• [Prompt]:
Reproduce word for word the part of the text on child food poverty in Surrey from "Surrey is a" up to and including "figure in 2019.".

We have all become more aware of the need for free school meals in the last few months, but child food poverty did not start with Covid19. Surrey Lib Dems have called on the Surrey County Council administration to take steps to address this growing problem across the county.

Surrey is a comparatively wealthy county, but this generalisation hides a number of uncomfortable truths about the level of poverty experienced by those living in some of its poorer areas. Some families are already struggling to put food on the table for children in a county where housing costs are four times less affordable than the national average and are amongst the highest in the country.

The highly publicised campaigns this year to extend the provision of Free School Meals to cover holiday periods has brought the issue to public attention. Even before the full economic impact of the pandemic is known, the number of children eligible for Free School Meals in Surrey was 15,115, an increase of 14.1% on the figure in 2019.

This number will undoubtedly rise in the wake of the Covid-19 pandemic where the increase in the number of benefits' claimants (at July 2020) in Surrey has increased by 313% in 12 months. By August this year, the number of families on Universal Credit had risen in some boroughs and districts by more than 250% compared to the number in February 2020.

A motion* from the Lib Dem Group will be discussed at the Surrey County Council meeting on 08 December.

In proposing the motion Cllr Fiona White (County Councillor for Guildford West and Borough Councillor for Westborough) explained:

"The County Council needs to start taking steps now to help mitigate the impact of food poverty on our most vulnerable children. Last year Lib Dem councillors in Guildford led a cross-party review 5 into the extent of the problem in that borough and found that in three of its neighbourhoods, approx. 33% of children were already living in food poverty. The report also highlighted there were 25 neighbourhoods across Surrey that featured in the top third of the most deprived areas in England. Four of these are in Guildford and include my own ward of Westborough, so I am very aware from conversations with residents, the difficulties they are facing. The situation post pandemic will only get worse, so the County Council needs to start working on practical solutions now."

*Full wording of the motion:

Lib Dems call for County Council to end child hunger

"This Council recognises that child poverty, especially child food poverty, is a systemic problem, not a temporary one which can be solved with short term measures.

• [Data for analysis]:
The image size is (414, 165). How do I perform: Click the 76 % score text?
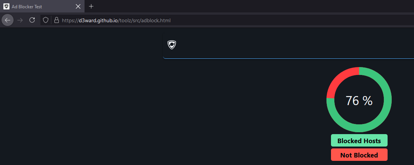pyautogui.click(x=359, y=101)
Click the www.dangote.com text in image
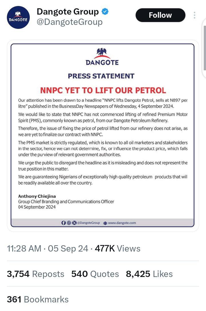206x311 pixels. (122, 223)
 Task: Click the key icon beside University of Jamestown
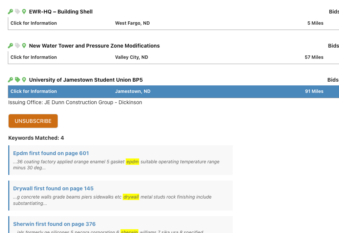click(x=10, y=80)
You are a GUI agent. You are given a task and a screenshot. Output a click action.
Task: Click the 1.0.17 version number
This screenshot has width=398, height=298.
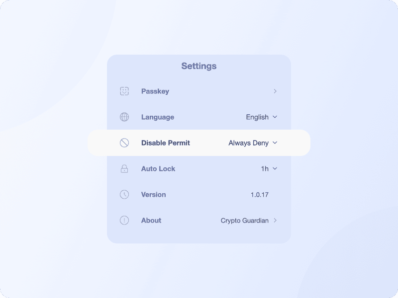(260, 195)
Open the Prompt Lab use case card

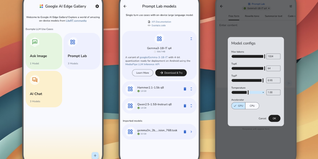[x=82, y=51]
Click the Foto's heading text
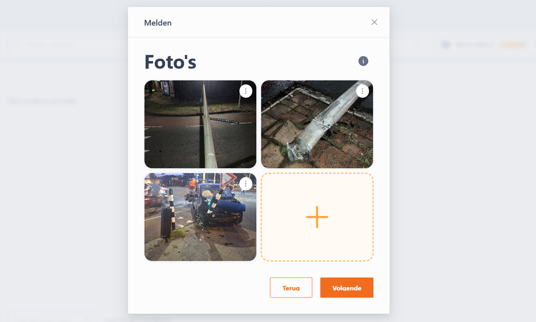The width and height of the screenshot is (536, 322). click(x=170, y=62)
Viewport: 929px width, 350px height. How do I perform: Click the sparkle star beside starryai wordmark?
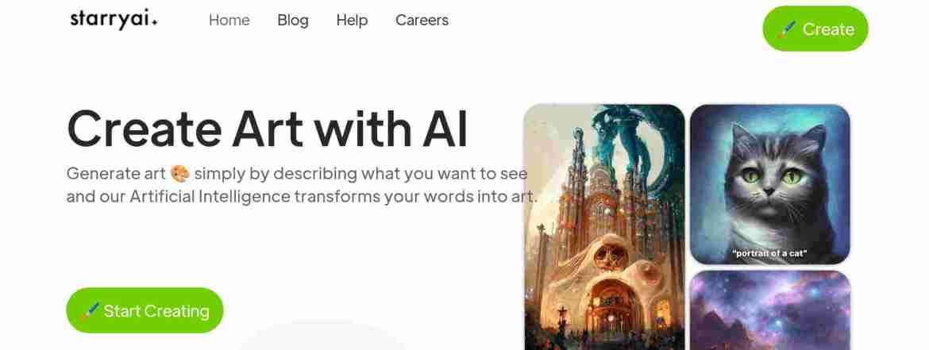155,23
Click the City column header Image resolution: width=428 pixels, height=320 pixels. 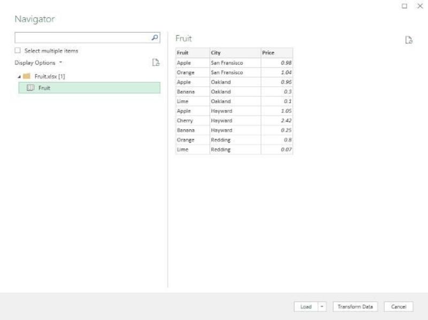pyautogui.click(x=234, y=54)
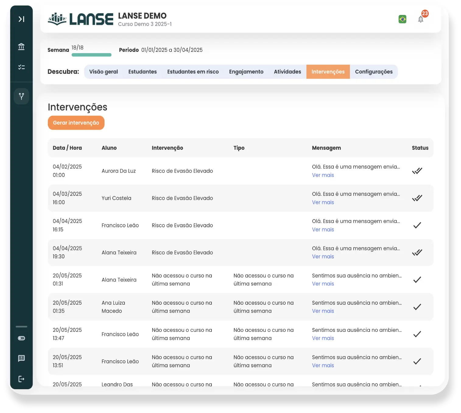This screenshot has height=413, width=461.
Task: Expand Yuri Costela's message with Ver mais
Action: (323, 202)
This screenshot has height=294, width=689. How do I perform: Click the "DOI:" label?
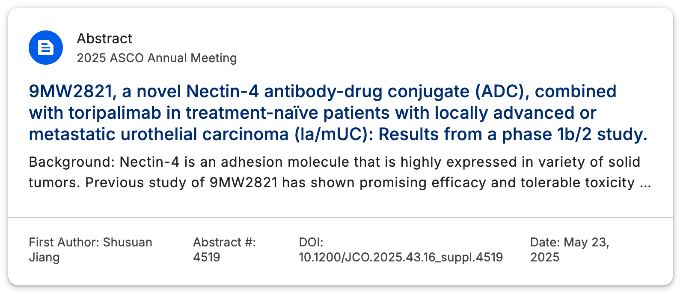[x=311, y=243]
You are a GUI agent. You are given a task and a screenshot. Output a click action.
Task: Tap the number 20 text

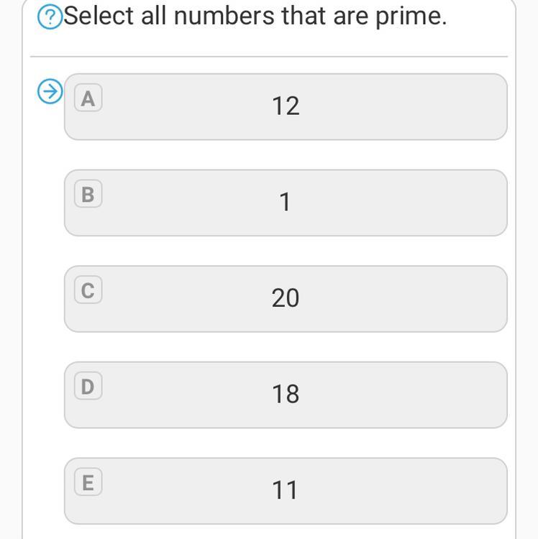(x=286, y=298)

• [Finished task]:
Surrey is a comparatively wealthy county, but this generalisation hides a number of uncomfortable truths about the level of poverty experienced by those living in some of its poorer areas. Some families are already struggling to put food on the table for children in a county where housing costs are four times less affordable than the national average and are amongst the highest in the country.

The highly publicised campaigns this year to extend the provision of Free School Meals to cover holiday periods has brought the issue to public attention. Even before the full economic impact of the pandemic is known, the number of children eligible for Free School Meals in Surrey was 15,115, an increase of 14.1% on the figure in 2019.